Cluster period characteristics
A cluster period generally lasts from six to 12 weeks. The starting date and the duration of each cluster period may be consistent from period to period. For example, cluster periods may occur seasonally, such as every spring or every fall.
Most people have episodic cluster headaches. In episodic cluster headaches, the cluster headaches occur for one week to a year, followed by a pain-free remission period that may last as long as 12 months before another cluster headache develops.
Chronic cluster periods may continue for more than a year, or pain-free periods may last less than one month.
During a cluster period:
- Headaches usually occur every day, sometimes several times a day.
- A single attack may last from 15 minutes to three hours.
- The attacks often happen at the same time within each 24-hour day.
- The majority of attacks occur at night, usually one to two hours after you go to bed.
The pain usually ends as suddenly as it begins, with rapidly decreasing intensity. After attacks, most people are completely free from pain, but exhausted.
When to see a doctor
See your doctor if you've just started to experience cluster headaches to rule out other disorders and to find the most effective treatment.
Headache pain, even when severe, usually isn't the result of an underlying disease, but headaches may occasionally indicate a serious underlying medical condition, such as a brain tumor or rupture of a weakened blood vessel (aneurysm).
Additionally, if you have a history of headaches, see your doctor if the pattern changes or your headaches suddenly feel different.
Seek emergency care if you have any of these signs and symptoms:
- Abrupt, severe headache, often like a thunderclap
- Headache with a fever, nausea or vomiting, stiff neck, mental confusion, seizures, numbness, or speaking difficulties, which may indicate a number of problems, including stroke, meningitis, encephalitis or brain tumor
- Headache after a head injury, even if it's a minor fall or bump, especially if it gets worse
- A sudden, severe headache unlike any other headache you've experienced
- Headache that gets progressively worse over days and changes in pattern
The exact cause of cluster headaches is unknown, but abnormalities in the hypothalamus likely play a role. Cluster attacks usually occur with clocklike regularity during a 24-hour day, and the cycle of cluster periods often follows the seasons of the year.
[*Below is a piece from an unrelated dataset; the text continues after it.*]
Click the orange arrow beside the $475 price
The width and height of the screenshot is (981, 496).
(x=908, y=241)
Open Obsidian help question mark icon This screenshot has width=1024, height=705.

These patterns suggest that the body's biological clock is involved. In humans, the biological clock is located in the hypothalamus, which lies deep in the center of your brain.
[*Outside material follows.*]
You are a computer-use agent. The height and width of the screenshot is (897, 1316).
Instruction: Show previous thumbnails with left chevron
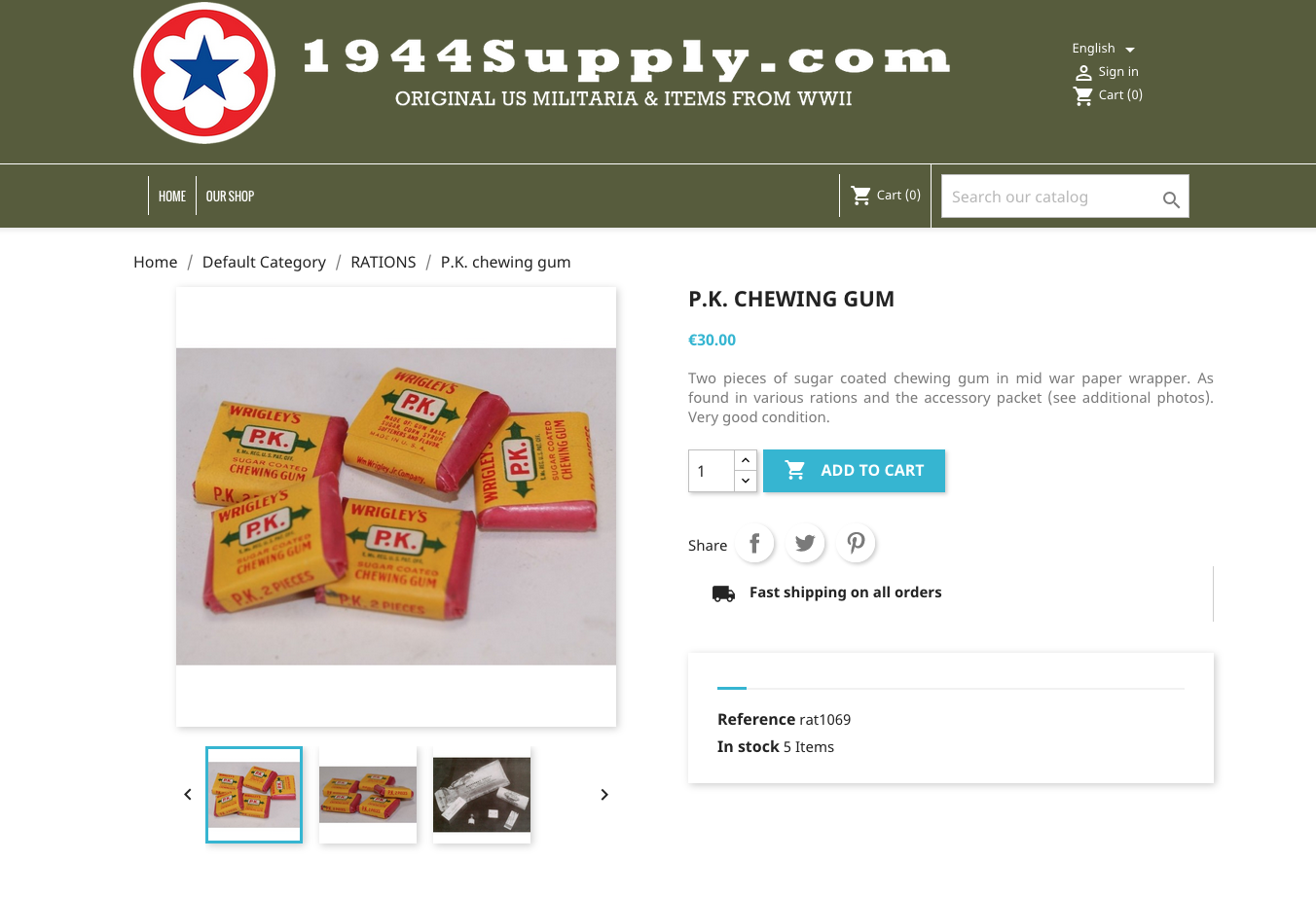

Abnormalities of the hypothalamus may explain the timing and cyclical nature of cluster headache. Imaging studies have detected increased activity in the hypothalamus during the course of a cluster headache.
Unlike migraine and tension headache, cluster headache generally isn't associated with triggers, such as foods, hormonal changes or stress. Some people experience an aura or nausea similar to those experienced with migraine headaches.
Once a cluster period begins, however, consumption of alcohol can quickly trigger a splitting headache. For this reason, many people with cluster headache avoid alcohol for the duration of a cluster period.
Other possible triggers include the use of medications such as nitroglycerin, a drug used to treat heart disease.
Risk factors for cluster headaches include:
- Sex. Men are more likely to have cluster headaches.
- Age. Most people with cluster headaches first develop the disorder between ages 20 and 50, although the condition can develop at any age.
- Smoking. Many people who get cluster headache attacks are smokers.
- Alcohol use. Alcohol can trigger an attack if you're at risk of cluster headache.
- A family history. If a parent or sibling has ever had a cluster headache, you may have an increased risk of cluster headaches.
Because the cause of cluster headache is unknown, you can't prevent a first occurrence. However, a preventive strategy is crucial for managing cluster headache because only trying to treat acute attacks with medications can seem hopeless.
Prevention can help reduce the frequency and severity of the cluster attacks and the risk of medication overuse headaches. Preventive medications can also increase the effectiveness of acute medications.
In addition, you may help reduce your risk of future attacks by avoiding alcohol and nicotine, which often cause cluster headaches.